La trajectoire de Kerim Thaugally est clairement le produit d’un mélange de curiosité insatiable, de détermination inébranlable, et d’une aptitude à saisir les opportunités même lorsque les risques semblent grands. Le choix audacieux de migrer vers le cloud dans un secteur financier réticent et la prise en charge simultanée de responsabilités dans deux entreprises distinctes mettent en lumière sa capacité à innover et à diriger. Sa vision à 360° du domaine ne laisse pas de place au hasard, et il est évident qu’il ne s’arrêtera pas là.

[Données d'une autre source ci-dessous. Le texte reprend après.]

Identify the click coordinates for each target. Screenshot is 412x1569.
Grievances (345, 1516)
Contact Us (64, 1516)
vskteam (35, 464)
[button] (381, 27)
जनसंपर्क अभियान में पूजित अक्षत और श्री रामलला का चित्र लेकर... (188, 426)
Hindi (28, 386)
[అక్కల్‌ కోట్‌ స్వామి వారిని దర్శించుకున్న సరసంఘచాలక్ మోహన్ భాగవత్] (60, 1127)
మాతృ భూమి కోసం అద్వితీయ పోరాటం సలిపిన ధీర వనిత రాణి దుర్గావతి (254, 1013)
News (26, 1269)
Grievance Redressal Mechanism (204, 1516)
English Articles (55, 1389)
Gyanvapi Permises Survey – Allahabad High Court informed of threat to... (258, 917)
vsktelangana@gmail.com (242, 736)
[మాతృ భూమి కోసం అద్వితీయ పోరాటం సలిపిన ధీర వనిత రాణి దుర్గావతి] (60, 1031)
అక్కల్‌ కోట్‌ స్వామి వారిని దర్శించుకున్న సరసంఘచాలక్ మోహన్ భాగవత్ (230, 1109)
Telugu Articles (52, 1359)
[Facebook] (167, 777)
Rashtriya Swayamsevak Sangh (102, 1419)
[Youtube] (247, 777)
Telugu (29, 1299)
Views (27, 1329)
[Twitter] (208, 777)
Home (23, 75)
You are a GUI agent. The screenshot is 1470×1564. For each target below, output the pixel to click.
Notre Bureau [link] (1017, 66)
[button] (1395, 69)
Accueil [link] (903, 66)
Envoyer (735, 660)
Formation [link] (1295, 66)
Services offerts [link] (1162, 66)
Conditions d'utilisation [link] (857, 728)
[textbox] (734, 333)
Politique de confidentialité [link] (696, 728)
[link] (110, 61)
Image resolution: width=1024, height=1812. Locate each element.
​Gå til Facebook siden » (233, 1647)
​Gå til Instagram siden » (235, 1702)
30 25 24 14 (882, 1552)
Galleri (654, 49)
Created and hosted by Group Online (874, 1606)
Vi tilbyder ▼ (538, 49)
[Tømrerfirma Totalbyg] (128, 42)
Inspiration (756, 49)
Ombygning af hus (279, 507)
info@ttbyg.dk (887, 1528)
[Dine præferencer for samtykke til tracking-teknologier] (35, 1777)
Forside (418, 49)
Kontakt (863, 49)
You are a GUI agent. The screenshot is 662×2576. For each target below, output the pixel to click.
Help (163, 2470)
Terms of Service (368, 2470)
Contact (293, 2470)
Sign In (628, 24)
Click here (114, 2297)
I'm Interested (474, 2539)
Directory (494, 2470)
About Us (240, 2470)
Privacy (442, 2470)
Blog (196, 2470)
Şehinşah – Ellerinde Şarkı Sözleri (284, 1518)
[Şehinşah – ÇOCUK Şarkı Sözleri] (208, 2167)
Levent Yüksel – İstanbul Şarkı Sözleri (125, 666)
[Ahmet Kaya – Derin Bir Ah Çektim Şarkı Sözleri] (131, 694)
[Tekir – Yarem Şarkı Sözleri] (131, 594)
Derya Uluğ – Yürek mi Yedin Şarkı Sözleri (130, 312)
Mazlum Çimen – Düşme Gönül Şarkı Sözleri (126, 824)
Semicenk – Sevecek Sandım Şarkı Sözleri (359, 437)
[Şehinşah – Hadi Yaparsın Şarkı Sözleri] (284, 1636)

SWITTY : Kerim, quelles tendances technologiques majeures prévoyez-vous pour les prochaines années ?

Kerim : Je pense que comme nous l’avons vu depuis quelques mois, l’intelligence artificielle continuera probablement à se développer.

Dans le secteur de l’informatique, les domaines sont larges tels que, l’automatisation, les systèmes autonomes, l’analyse de données, la reconnaissance vocale et faciale ainsi que la prise de décision et l’apprentissage automatique.

Cela pourrait faire avancer rapidement d’autres technologies telles que l’IoT pour donner aux appareils ménagers, véhicules, capteurs industriels et wearables, des applications plus avancées permettant l’exploitation des données en temps réel.

De même pour le domaine de la Réalité Virtuelle et Augmentée.

Il y a eu de fortes percées dans les jeux vidéos et le divertissement qui je pense amèneront des applications importantes dans des domaines plus larges comme celle des entreprises, de la santé et bien d’autres.

Pour moi, l’IA et la Réalité Virtuelle sont aujourd’hui encore aux balbutiements de ce qu’ils peuvent devenir dans le futur.

Cependant, les entreprises ont et auront besoin pendant les prochaines années de guidelines et de support afin de mener à bien leurs projets de digitalisation, et avoir une vraie stratégie d’innovation.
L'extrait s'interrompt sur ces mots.